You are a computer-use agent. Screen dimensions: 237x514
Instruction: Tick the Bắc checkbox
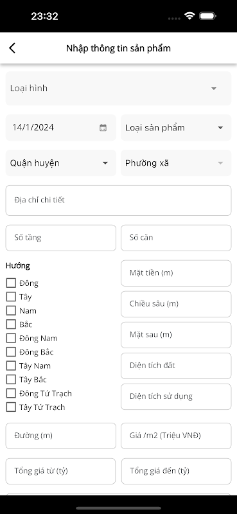click(11, 324)
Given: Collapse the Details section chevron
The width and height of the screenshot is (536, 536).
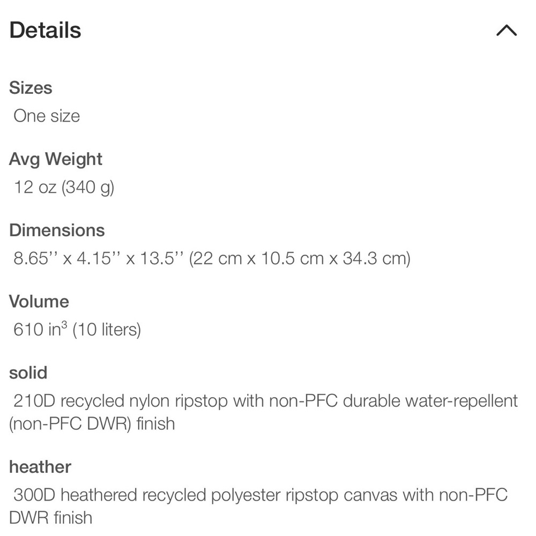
= = = = = = =
**WORK INSTRUCTION:** Every line in the data above needs to be given again exactly, pictures aside.

**TASK RESPONSE:**
You are a computer-use agent. Screen dimensions: 237x514
Instruction: Tick the Bắc checkbox
click(11, 324)
Given: Collapse the Details section chevron
The width and height of the screenshot is (536, 536).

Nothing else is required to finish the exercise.